> [Provided material]
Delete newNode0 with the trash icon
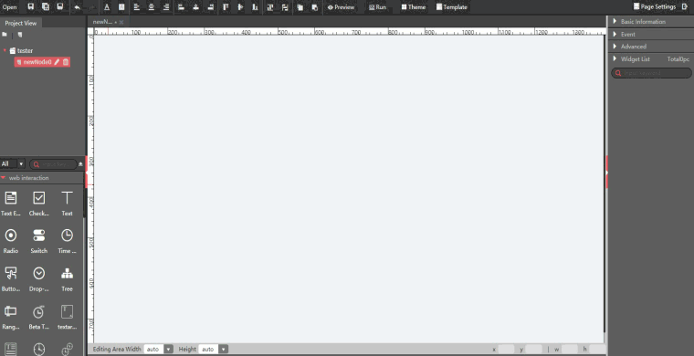Screen dimensions: 694x356 pyautogui.click(x=66, y=62)
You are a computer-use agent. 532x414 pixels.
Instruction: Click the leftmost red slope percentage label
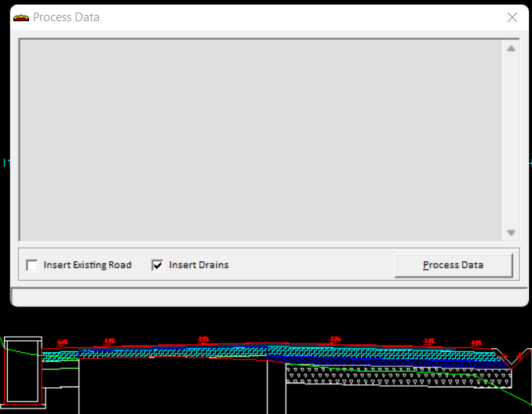coord(62,343)
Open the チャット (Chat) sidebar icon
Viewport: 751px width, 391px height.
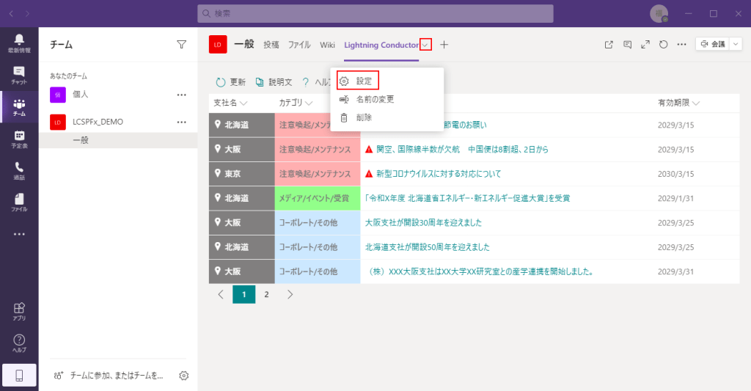(19, 75)

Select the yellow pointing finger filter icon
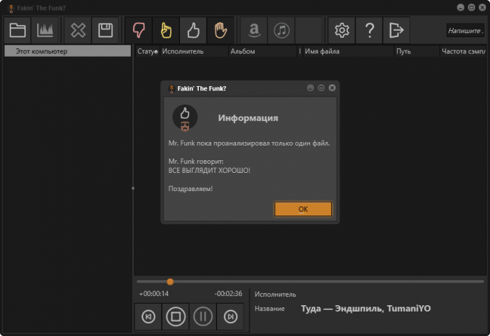166,30
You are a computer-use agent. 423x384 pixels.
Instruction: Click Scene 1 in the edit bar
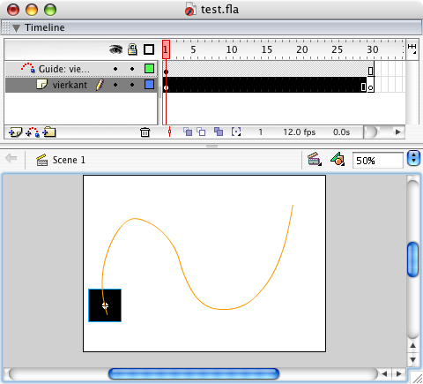point(69,160)
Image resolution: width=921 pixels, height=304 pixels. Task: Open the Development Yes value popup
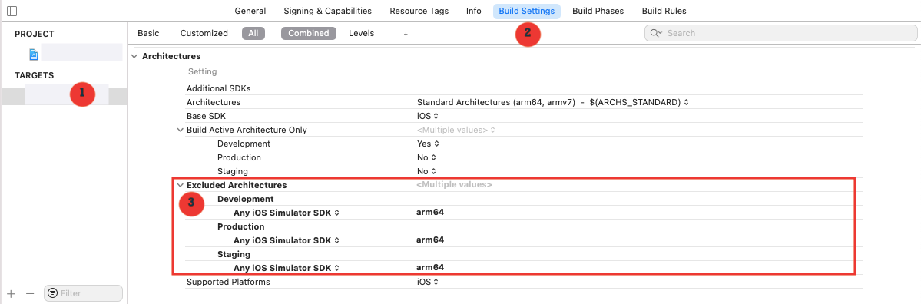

> [Exercise brief] Please retype the listing in full, exactly as given, and skip every image.

> [Solution for this task]
Delete newNode0 with the trash icon
Screen dimensions: 694x356 pyautogui.click(x=66, y=62)
You are a computer-use agent. 532x414 pixels.
Instruction: Click the leftmost red slope percentage label
coord(62,343)
Open the チャット (Chat) sidebar icon
Viewport: 751px width, 391px height.
(19, 75)

Select the yellow pointing finger filter icon
166,30
You are a computer-use agent. 423x384 pixels.
Instruction: Click Scene 1 in the edit bar
point(69,160)
Image resolution: width=921 pixels, height=304 pixels. Task: Open the Development Yes value popup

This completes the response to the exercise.